ACTION ITEM:
I would like you to transcribe all of the data exactly.

SOURCE DATA:
■ ■ ■ ■ ■ ■ ■

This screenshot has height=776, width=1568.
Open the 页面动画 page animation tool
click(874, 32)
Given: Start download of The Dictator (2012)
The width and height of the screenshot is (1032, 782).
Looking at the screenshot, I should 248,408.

■ ■ ■ ■ ■ ■ ■

TASK SOLUTION:
This screenshot has height=776, width=1568.
Open the 页面动画 page animation tool
click(874, 32)
Given: Start download of The Dictator (2012)
The width and height of the screenshot is (1032, 782).
Looking at the screenshot, I should 248,408.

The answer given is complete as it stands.